Hey there Chris! Here’s your custom program. All you have to do is a little each day with commitment, a wee bit ‘o courage, and talking with your coach to keep moving forward and making tremendous progress. We will give you the explicit instructions to follow to maximize your training while keeping you from injuring yourself. Just give us a couple minutes each day of solid effort and you’re going to skyrocket your training. Thanks for being part of the community and we’re looking forward to everything you’re going to achieve!
FLEXIBILITY
Description: Follow this video for a full body flexibility warm-up that can be done nearly every day of the week. Only do moves that do not cause pain (stretching discomfort is normal, pain is not!)
Goal: Complete each move with 10 reps (if reps) or 10 second holds (if holds)
CALF STRETCHING
Description: Complete this daily to work on your ankle range of motion and calf length
Goal: Complete 20 reps per side with 3 second holds per rep
BENT ELBOW TRICEPS STRETCH
Description: Work this move with your elbows bent to stretch your triceps
Goal: Complete 4 reps of 20 second holds
DAY 1
CRUNCH SQUAT
Goal: 3 Rounds, 10 reps
CARDIO TOE TAPS
Goal: 3 rounds of 1 minute
HANGING L ROTATIONS
Description: Start in hanging in an L position. You will then rotate right and left holding your legs level with the floor
Goal: 3 Rounds, 10 reps per direction
SKI POLING
Description: Start in standing with a slight bend to your knees, holding a band in hand and under feet.
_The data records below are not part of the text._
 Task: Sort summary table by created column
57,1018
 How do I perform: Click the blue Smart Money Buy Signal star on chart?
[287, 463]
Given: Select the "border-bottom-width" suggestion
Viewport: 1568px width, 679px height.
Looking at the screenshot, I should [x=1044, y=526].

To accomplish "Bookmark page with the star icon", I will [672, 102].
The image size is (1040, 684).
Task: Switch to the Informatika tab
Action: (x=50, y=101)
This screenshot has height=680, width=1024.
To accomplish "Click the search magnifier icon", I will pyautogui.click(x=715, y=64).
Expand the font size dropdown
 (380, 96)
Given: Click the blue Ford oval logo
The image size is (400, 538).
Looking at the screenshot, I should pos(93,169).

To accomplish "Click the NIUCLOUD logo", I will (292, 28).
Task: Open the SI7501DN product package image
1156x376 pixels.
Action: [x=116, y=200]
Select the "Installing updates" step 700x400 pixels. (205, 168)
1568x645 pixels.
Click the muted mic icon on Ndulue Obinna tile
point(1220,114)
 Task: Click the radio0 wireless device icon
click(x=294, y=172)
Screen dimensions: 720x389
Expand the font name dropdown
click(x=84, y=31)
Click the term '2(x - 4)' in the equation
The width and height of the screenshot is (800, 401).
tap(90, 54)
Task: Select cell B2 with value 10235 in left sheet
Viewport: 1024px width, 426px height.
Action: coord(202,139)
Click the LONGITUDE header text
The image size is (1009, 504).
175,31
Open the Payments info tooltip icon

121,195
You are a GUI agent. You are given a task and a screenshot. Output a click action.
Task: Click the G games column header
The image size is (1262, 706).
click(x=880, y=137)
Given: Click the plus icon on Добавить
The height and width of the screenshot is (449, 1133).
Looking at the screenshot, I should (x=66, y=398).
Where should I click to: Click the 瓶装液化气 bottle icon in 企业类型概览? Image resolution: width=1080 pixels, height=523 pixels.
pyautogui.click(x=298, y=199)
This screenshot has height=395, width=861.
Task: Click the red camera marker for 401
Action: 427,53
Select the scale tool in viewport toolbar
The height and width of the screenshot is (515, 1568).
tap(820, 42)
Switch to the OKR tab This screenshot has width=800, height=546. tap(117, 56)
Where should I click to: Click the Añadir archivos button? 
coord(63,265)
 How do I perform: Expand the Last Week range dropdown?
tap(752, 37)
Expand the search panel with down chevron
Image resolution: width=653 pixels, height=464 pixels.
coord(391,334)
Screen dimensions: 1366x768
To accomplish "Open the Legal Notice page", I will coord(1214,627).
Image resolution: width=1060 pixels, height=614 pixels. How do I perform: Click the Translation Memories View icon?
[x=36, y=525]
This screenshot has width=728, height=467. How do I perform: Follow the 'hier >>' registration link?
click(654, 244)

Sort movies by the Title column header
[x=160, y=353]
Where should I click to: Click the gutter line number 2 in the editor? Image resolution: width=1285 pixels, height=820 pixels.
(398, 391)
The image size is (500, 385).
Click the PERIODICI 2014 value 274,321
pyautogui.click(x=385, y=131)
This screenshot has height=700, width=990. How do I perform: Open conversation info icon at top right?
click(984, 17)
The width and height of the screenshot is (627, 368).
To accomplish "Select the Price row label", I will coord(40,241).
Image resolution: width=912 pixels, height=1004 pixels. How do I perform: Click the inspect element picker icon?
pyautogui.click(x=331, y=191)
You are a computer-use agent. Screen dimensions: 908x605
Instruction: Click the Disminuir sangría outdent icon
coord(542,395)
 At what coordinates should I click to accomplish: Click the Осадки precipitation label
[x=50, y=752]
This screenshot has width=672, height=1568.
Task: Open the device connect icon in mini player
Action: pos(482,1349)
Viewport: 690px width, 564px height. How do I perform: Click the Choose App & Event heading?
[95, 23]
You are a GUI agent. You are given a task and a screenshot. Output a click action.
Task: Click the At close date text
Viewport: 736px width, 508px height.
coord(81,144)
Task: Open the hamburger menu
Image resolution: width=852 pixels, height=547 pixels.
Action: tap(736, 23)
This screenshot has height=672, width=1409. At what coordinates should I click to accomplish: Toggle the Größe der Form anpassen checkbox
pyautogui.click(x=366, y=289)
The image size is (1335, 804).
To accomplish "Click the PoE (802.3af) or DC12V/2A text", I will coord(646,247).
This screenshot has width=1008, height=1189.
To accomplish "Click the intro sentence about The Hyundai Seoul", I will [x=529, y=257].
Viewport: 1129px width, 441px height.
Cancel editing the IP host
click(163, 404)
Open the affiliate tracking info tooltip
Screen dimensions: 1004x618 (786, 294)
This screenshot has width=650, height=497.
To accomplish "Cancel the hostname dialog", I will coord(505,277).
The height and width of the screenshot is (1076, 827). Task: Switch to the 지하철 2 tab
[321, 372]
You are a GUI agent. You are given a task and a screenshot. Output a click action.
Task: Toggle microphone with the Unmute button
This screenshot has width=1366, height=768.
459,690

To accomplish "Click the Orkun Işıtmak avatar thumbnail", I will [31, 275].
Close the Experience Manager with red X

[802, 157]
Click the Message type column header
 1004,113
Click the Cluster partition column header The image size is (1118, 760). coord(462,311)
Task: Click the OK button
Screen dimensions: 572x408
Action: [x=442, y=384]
You will then keep your arms straight as you bring them backwards to work your shoulders and triceps
Goal: 3 rounds of 15 reps
DAY 2
SINGLE LEG SPLIT PULSES
Description: Work this move for your glutes and shoulders and core
Goal: 3 rounds, 10 reps per leg
SWEEP SQUATS
Goal: 3 rounds of 10 reps per leg.
CRISS CROSS SQUATS
Goal: 3 rounds of 10 reps.
BENT TO FULL V CORE COMPRESSIONS
Goal: 3 rounds of 15 reps
DAY 3
FIGURE 4 SQUAT
Goal: 3 Rounds, 10 reps per side
STRADDLED HOLLOW HOLDS
Description: Start laying on the floor. You will then lift your arms above your head as you lift your legs off the floor in a straddled position working to engage your core to hold your lower back on the floor throughout.
Goal: 3 rounds of 60 second holds
Extra Notes: You might not hit 60 seconds each round, that’s ok! It may start small but will build each week to continue to maximize your gains. You got this!